Hassenfeld Child Health Innovation Institute webinar series helps guide parents and caregivers through the pandemic.
WHAT WILL HAPPEN if I get COVID-19 while I’m pregnant? Will my partner be allowed in the delivery room? Can my baby get the coronavirus? These were just a few of the questions on the minds of expectant mothers when the COVID-19 pandemic forced Rhode Island schools, businesses, and offices to shut down in March 2020.
The Hassenfeld Child Health Innovation Institute at Brown responded quickly, organizing a series of free webinars to inform the community about COVID-19. The webinars, held over Zoom, allow the public to submit questions to the institute’s child and maternal health expert panelists and get answers in real time.
“The webinar series is a wonderful opportunity to give families direct access to local experts,” said Hassenfeld Institute director Dr. Patrick Vivier. “The panelists have been outstanding, and the sessions have been very informative.”
The series kicked off in May with “Pregnancy and COVID-19,” featuring Dr. Erica Hardy, leader of the Division of Infectious Disease at Women & Infants Hospital, and Dr. Erika Werner, the division director for Maternal-Fetal Medicine at Women & Infants. Dr. Werner is also a member of the Hassenfeld Institute’s executive committee and a principal investigator on its birth cohort studies.

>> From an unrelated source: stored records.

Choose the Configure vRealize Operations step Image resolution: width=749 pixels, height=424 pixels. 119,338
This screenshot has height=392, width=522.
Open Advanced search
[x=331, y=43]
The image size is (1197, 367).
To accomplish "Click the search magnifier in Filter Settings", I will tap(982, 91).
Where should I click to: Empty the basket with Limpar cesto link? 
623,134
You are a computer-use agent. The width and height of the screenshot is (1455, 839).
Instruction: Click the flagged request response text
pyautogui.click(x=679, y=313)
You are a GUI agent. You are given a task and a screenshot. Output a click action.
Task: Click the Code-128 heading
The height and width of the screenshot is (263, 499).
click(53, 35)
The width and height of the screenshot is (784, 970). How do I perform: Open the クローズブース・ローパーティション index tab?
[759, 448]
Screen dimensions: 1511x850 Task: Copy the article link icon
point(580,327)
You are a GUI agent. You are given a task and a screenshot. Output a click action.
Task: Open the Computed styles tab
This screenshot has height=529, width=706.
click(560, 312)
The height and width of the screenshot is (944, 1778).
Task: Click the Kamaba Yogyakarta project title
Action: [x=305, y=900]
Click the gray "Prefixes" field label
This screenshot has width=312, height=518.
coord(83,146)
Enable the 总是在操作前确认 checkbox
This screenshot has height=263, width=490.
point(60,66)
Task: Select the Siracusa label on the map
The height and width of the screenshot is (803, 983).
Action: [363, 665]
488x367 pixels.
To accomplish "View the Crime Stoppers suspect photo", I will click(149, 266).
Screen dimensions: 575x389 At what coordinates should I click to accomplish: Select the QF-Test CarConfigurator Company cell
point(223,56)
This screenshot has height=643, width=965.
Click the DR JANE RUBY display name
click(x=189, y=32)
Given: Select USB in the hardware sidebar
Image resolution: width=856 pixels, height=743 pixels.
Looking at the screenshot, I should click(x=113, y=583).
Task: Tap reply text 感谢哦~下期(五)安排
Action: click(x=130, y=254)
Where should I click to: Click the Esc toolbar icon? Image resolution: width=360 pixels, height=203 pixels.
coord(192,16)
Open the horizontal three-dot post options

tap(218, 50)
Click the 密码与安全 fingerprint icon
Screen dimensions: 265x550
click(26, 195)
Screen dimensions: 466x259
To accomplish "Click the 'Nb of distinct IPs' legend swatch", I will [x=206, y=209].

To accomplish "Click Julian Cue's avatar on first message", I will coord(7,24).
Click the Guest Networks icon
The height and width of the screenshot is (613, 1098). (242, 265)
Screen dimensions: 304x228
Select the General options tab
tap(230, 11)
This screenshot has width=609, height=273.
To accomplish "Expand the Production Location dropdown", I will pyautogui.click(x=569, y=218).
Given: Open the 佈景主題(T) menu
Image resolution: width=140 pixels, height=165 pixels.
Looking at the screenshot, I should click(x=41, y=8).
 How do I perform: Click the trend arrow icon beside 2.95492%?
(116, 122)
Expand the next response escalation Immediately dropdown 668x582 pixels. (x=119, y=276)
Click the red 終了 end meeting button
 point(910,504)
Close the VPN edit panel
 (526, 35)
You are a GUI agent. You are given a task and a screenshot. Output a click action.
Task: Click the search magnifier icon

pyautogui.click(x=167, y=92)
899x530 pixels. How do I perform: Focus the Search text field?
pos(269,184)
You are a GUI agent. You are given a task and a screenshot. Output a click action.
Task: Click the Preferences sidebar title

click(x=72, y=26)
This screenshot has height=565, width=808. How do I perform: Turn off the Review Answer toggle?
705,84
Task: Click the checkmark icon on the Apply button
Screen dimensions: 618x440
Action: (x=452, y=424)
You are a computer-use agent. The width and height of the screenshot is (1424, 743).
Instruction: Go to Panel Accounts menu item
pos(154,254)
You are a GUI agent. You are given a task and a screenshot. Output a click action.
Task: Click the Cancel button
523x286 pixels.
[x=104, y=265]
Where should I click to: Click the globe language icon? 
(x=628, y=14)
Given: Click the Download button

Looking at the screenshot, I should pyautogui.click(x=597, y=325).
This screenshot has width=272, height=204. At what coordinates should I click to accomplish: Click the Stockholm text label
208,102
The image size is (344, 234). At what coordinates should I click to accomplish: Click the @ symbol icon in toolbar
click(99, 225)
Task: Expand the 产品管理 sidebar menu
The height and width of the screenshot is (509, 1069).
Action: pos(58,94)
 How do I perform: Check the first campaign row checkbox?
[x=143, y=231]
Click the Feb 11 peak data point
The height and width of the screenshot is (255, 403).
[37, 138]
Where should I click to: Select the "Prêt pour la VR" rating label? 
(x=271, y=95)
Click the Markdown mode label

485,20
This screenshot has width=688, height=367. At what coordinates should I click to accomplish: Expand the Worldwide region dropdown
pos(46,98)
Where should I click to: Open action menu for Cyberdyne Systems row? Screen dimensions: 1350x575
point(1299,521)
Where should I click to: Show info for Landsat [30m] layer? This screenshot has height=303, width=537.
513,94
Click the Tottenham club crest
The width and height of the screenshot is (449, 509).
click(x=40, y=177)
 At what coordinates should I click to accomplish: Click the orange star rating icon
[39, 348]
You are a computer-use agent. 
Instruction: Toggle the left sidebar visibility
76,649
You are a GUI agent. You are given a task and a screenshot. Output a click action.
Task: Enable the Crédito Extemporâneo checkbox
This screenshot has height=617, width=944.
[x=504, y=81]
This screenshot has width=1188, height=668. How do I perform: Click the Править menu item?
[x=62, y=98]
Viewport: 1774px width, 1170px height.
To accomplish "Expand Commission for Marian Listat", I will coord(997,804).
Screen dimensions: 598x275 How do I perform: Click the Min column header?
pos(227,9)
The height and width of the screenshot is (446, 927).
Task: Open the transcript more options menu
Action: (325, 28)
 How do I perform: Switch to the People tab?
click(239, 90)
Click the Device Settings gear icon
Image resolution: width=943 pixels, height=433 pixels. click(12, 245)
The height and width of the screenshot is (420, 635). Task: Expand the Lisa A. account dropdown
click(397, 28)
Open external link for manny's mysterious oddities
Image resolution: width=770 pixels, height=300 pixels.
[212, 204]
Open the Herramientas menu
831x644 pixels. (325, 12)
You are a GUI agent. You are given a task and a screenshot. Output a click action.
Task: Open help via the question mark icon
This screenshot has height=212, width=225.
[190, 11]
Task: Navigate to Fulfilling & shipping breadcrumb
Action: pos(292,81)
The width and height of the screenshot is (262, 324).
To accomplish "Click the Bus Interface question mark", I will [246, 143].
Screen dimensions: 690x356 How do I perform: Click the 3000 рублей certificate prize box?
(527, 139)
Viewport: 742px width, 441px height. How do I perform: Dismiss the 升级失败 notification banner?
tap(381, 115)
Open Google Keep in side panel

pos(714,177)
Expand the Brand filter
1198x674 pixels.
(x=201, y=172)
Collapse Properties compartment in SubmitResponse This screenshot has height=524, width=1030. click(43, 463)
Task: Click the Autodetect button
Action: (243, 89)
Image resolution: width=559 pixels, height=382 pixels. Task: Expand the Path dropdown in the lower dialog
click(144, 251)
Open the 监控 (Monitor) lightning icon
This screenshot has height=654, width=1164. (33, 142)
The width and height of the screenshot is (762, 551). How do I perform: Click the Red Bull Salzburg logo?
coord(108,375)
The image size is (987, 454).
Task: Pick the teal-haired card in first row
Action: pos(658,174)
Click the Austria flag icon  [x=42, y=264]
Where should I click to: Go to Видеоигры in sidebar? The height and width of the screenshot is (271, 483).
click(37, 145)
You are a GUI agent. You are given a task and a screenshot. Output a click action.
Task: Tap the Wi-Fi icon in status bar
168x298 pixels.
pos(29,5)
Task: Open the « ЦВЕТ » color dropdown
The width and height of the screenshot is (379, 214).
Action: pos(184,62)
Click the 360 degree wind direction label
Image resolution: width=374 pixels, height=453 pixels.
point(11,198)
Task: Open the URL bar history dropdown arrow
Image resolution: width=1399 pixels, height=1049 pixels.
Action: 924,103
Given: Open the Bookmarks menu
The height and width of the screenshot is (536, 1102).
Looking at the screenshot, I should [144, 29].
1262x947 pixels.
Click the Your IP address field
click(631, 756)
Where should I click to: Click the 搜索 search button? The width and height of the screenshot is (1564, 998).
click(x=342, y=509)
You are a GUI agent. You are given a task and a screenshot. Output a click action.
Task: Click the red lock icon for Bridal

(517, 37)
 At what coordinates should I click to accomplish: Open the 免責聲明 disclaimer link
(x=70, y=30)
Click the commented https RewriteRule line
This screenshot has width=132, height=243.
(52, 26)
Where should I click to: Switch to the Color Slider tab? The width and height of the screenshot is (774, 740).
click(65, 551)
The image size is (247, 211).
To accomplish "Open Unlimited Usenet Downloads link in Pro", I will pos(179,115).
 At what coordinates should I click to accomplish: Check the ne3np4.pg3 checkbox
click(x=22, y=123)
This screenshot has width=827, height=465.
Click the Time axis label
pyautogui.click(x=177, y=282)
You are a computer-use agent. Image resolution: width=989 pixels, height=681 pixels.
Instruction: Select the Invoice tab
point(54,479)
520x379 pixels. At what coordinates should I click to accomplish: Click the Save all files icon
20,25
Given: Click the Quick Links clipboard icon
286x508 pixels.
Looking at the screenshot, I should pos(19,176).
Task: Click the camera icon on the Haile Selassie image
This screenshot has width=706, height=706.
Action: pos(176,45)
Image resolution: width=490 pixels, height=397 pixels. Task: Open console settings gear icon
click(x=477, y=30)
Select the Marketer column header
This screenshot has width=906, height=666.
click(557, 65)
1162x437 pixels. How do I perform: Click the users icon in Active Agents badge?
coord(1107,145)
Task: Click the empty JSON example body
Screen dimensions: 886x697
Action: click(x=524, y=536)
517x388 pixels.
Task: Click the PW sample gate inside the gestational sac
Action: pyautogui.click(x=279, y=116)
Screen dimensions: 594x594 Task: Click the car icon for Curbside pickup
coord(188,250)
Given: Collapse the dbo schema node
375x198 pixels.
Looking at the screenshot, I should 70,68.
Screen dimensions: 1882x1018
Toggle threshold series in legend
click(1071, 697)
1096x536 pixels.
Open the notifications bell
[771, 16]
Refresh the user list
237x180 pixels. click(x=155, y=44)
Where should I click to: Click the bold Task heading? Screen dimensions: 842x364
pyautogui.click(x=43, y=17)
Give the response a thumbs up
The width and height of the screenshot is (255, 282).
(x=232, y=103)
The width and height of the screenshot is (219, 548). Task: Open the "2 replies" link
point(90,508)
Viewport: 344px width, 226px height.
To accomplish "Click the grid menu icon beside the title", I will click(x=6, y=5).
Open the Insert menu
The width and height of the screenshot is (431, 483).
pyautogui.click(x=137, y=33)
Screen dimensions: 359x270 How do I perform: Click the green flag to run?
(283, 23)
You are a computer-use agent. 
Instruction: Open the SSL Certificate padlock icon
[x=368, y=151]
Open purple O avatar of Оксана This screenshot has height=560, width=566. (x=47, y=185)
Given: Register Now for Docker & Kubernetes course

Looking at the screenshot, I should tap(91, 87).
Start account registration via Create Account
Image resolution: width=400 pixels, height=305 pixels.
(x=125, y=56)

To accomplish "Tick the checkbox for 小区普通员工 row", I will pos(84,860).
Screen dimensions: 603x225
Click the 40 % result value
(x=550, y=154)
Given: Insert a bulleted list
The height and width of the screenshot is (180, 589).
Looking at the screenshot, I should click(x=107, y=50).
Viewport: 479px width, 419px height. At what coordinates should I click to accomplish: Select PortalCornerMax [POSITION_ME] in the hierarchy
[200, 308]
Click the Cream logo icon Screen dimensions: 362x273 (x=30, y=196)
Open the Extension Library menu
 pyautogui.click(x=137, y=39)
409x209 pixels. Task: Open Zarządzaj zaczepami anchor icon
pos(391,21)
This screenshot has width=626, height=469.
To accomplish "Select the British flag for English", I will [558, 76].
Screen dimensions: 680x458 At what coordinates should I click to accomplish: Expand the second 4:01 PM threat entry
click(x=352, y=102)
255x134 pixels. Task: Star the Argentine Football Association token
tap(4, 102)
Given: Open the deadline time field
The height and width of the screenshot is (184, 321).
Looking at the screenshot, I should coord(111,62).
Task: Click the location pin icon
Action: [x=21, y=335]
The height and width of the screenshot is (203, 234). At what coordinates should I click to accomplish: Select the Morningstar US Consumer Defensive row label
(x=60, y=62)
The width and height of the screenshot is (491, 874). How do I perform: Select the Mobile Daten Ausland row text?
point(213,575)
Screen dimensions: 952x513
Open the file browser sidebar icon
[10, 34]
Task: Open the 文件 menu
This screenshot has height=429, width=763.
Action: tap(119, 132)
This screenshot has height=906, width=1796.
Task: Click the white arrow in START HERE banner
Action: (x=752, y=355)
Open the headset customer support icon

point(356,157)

The webinar, moderated by Dr. Vivier, drew nearly 100 attendees, including caregivers from the community as well as Brown faculty and staff. Participants submitted more than 50 questions for Drs. Hardy and Werner.
“The webinar provided us an opportunity to give real-time obstetrics information on COVID-19 and also on hospital policies to anyone who attended,” Dr. Werner said. “The questions were so insightful and helped me, as a provider, to understand what pregnant women were most concerned about during this super challenging time.”
Since May, the Hassenfeld Institute has held five additional webinars, including “Questions about Autism during COVID-19 and Beyond,” which featured leaders of local autism advocacy groups. Parents were particularly
interested in learning how to support teenaged children with autism spectrum disorder, for whom there are fewer resources, and the panelists were able to offer helpful recommendations for local support groups and services.
Recordings of all the webinars are available as a resource on the Hassenfeld Institute’s YouTube channel. The Institute plans future webinars on topics related to supporting children through the COVID-19 pandemic.
“This is part of the Hassenfeld Institute’s work to help the communities we serve be the healthiest places in the world for children and their families,” Dr. Vivier said.